- _Page extract_
--*--

The massive shift to working from home has put virtual collaboration companies like Zoom in the headlines. The same dynamic is playing out in healthcare as hospitals—in an effort to prioritize in-person care for coronavirus patients—are trying telehealth product suites, such as TelaDoc’s, to manage cases and scale up.
AI’s role in getting us through this pandemic remains less straightforward. That’s because AI can’t be as readily plugged into organizations that have been forced to go virtual nearly overnight. In addition, AI serving in point solution roles has limited impact.
Benchmark Capital’s Chetan Puttagunta was insightful on the first point. As the pandemic accelerated in the U.S., he reminded us that during previous downturns, technology vendors whose solutions could be implemented quickly and easily rose to the top. If it takes too long to implement a technology, the customer is in a holding pattern.
Paul Strassman, the Pentagon’s head of IT in the 1990’s, noted an important distinction between managerial productivity and operational productivity. In fact, Steve Jobs shared Strassmann’s thinking on this to a class at MIT in a memorable lecture, where he showed on a chalkboard how managerial productivity helps you do a few things well, and then the value tapers off. That’s opposed to operational productivity, which enhances everything the enterprise does.
So AI needs to take the form of an operational productivity solution that has broad impact on the industry it serves. It can’t be a tool offered out of context with an industry’s workflows. It has to be purpose-built, capable of addressing an industry’s unique challenges.
The pandemic is likely to winnow the pack of AI companies down to a smaller group of enterprise suite vendors. Some will run out of cash and others will realize they need to go back to the drawing board.

--*--

- _Source data_
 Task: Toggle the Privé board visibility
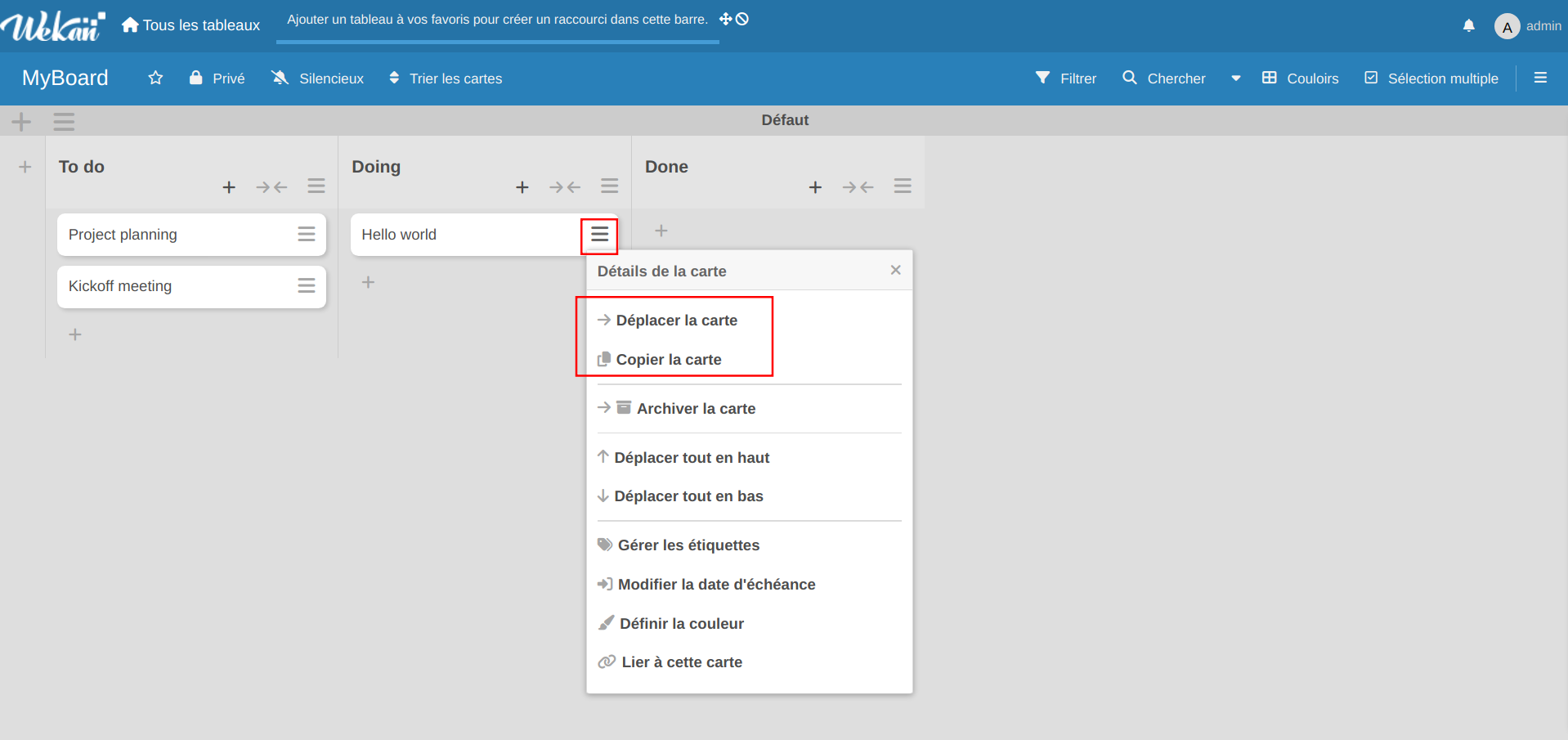point(217,78)
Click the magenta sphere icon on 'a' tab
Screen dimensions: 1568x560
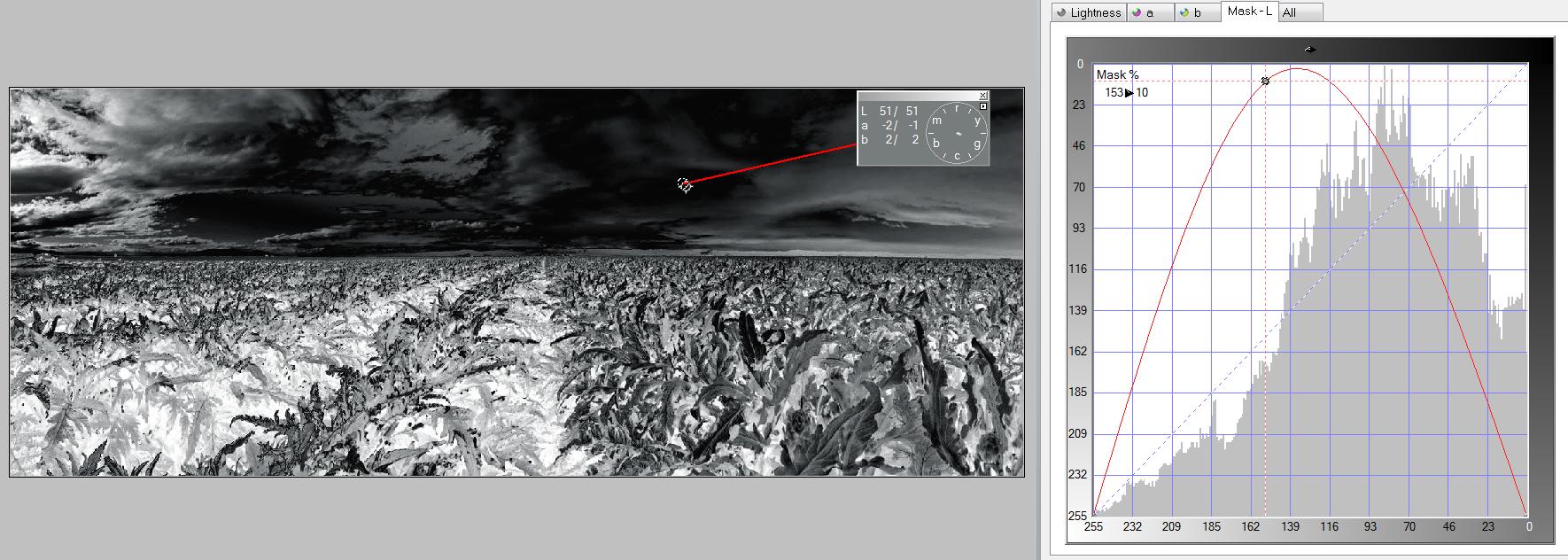point(1136,12)
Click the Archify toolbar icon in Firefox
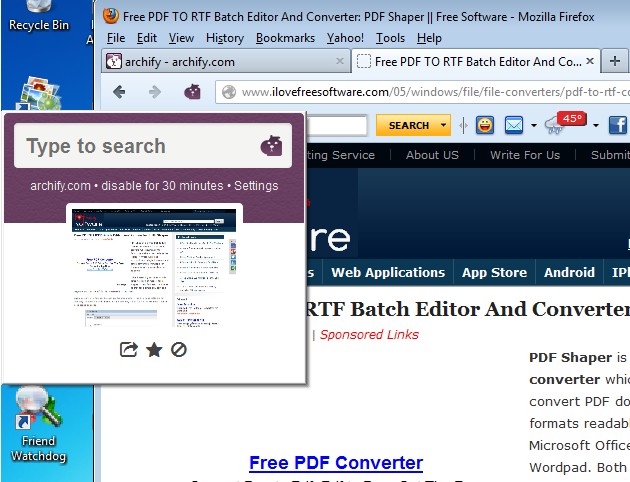 [192, 92]
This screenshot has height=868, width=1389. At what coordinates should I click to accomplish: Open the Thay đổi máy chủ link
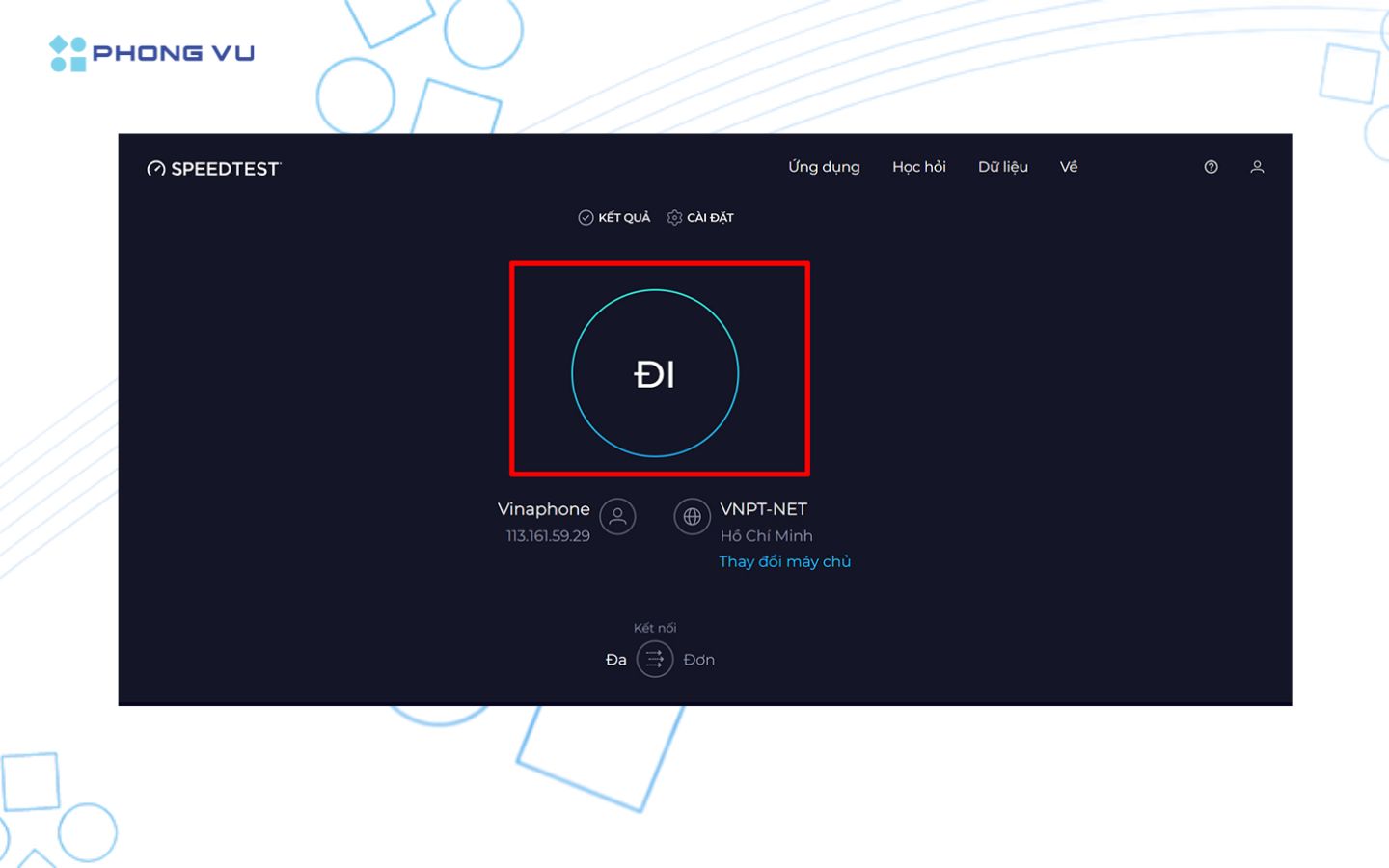tap(784, 560)
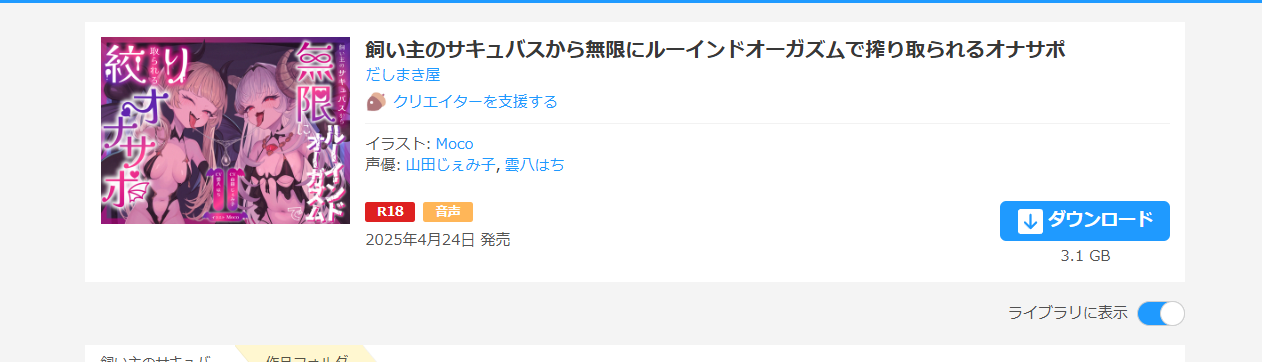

--*--

- _Work required_
Please reproduce the text about AI during the pandemic, shown above, between "AI’s role in" and "has limited impact.", inclusive.

- _Response to this exercise_
AI’s role in getting us through this pandemic remains less straightforward. That’s because AI can’t be as readily plugged into organizations that have been forced to go virtual nearly overnight. In addition, AI serving in point solution roles has limited impact.